● TESTO DELL'ESERCIZIO
+===+
Il grembiule a quadretti



Il grembiule a quadretti

C’è chi pensa che la lotta No Tav attraverserà le prossime generazioni. Il
No Tav ha già segnato le vite di tante persone. Oggi in piazza ci sono
ragazzi che ieri erano bambini, tante volte ci è capitato di accompagnare
nell’ultimo viaggio uno di noi.
Finora le botte, gli arresti, la violenza non sono bastate a piegarci.
Anzi! Ogni volta che hanno colpito duro la nostra rivolta è dilagata
ovunque mettendoli in difficoltà.
Ma.
Le lotte e i movimenti durano quando segnano punti all’avversario. Le
sconfitte alla lunga logorano. La rassegnazione è una malattia insidiosa e
mortale, è la malattia che attraversa da lunghi anni il nostro paese, la
malattia di chi ha perso la speranza che questo non sia il solo mondo
possibile.
È su questo che puntano i nostri avversari. Auspicano che un anno di
occupazione militare riesca a fiaccare la nostra resistenza. Non
sgomberano subito il campeggio, perché sanno che sapremmo reagire, ma
provano a soffocarci con continui controlli, con i fogli di via, con
l’esistenza stessa del cantiere militarizzato.
+===+
● COMPITI RICHIESTI
a. Riporta il passo del testo sulla lotta No Tav che comincia con "Anzi! Ogni volta" e va avanti fino a "del cantiere militarizzato.", sostituendo "rassegnazione" con "sfiducia".
b. Riprendi il testo sulla lotta No Tav e proseguilo a partire dall'ultima frase.
Per questo lavoro i dati non servono.
+===+
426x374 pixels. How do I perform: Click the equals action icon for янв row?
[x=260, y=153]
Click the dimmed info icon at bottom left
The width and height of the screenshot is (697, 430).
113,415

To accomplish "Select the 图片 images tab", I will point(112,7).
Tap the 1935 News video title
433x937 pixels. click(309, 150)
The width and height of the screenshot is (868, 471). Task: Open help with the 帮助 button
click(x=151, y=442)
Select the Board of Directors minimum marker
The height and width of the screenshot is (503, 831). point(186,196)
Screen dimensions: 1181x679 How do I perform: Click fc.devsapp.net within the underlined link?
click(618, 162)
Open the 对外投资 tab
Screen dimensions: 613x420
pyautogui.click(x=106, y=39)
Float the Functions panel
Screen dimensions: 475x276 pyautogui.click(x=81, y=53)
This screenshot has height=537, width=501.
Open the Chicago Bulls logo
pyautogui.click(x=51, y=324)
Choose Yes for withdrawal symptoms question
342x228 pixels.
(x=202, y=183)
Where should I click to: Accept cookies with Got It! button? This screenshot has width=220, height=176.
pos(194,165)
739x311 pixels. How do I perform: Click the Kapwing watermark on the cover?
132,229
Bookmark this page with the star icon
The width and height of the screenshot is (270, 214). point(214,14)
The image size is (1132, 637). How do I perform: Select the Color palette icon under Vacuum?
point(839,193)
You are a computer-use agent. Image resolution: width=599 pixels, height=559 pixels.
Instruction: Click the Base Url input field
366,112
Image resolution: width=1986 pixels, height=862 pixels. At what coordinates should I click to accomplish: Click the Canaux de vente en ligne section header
+===+
● ELENCO RISPOSTE
a.
Anzi! Ogni volta che hanno colpito duro la nostra rivolta è dilagata
ovunque mettendoli in difficoltà.
Ma.
Le lotte e i movimenti durano quando segnano punti all’avversario. Le
sconfitte alla lunga logorano. La sfiducia è una malattia insidiosa e
mortale, è la malattia che attraversa da lunghi anni il nostro paese, la
malattia di chi ha perso la speranza che questo non sia il solo mondo
possibile.
È su questo che puntano i nostri avversari. Auspicano che un anno di
occupazione militare riesca a fiaccare la nostra resistenza. Non
sgomberano subito il campeggio, perché sanno che sapremmo reagire, ma
provano a soffocarci con continui controlli, con i fogli di via, con
l’esistenza stessa del cantiere militarizzato.

b.
Non siamo più nel 2005. Allora si andò di slancio e il governo venne preso
alla sprovvista: c’era in noi tutta la forza della prima volta,
l’insurrezione si fece con la spontaneità con cui si impastano i sogni dei
bambini. Prima che arrivi il buon senso, la disciplina che incarcera i
corpi ed ingabbia le menti, prima del grembiule a quadretti, della
campanella, del banco, del tempo rubato che dalla scuola porta alla
servitù del lavoro.
In questi sette anni siamo stati in gamba. I giochi della politica, gli
amministratori voltagabbana, la sottile illusione che il gioco delle
istituzioni si potesse giocare con altre carte, tra liste civiche e
“democrazia partecipativa” non ci hanno fatto smarrire la via.
Quando le armi della politica hanno ceduto il passo alla politica delle
armi abbiamo saputo ancora una volta metterci di mezzo, nella chiara
consapevolezza che solo la nostra azione diretta poteva impedire che
l’arroganza e la violenza dispiegata dello Stato cantassero indisturbate
la loro canzone.
Sapevamo che quando il potere non riesce a sedurre, quando il grande
fratello non riesce a farsi amare, allora colpisce ed uccide.
Oggi ci serve forza ed intelligenza. I nostri avversari sono cattivi ma
non sono stupidi, sanno usare l’inganno e la violenza, i giudici e i
poliziotti, i giornalisti e l’illusione partecipativa.
Oggi la partita non è (più) solo sul Tav. In ballo c’è il disciplinamento
di un movimento che ha saputo rimettere al centro la questione sociale,
che ha saputo riprendersi la facoltà di decidere e di pensare un altro
futuro, perché sa vivere un altro presente.
Questa volta, lo sappiamo bene, lo Stato intende andare sino in fondo per
spezzare un movimento divenuto simbolo di rivolta un po’ ovunque.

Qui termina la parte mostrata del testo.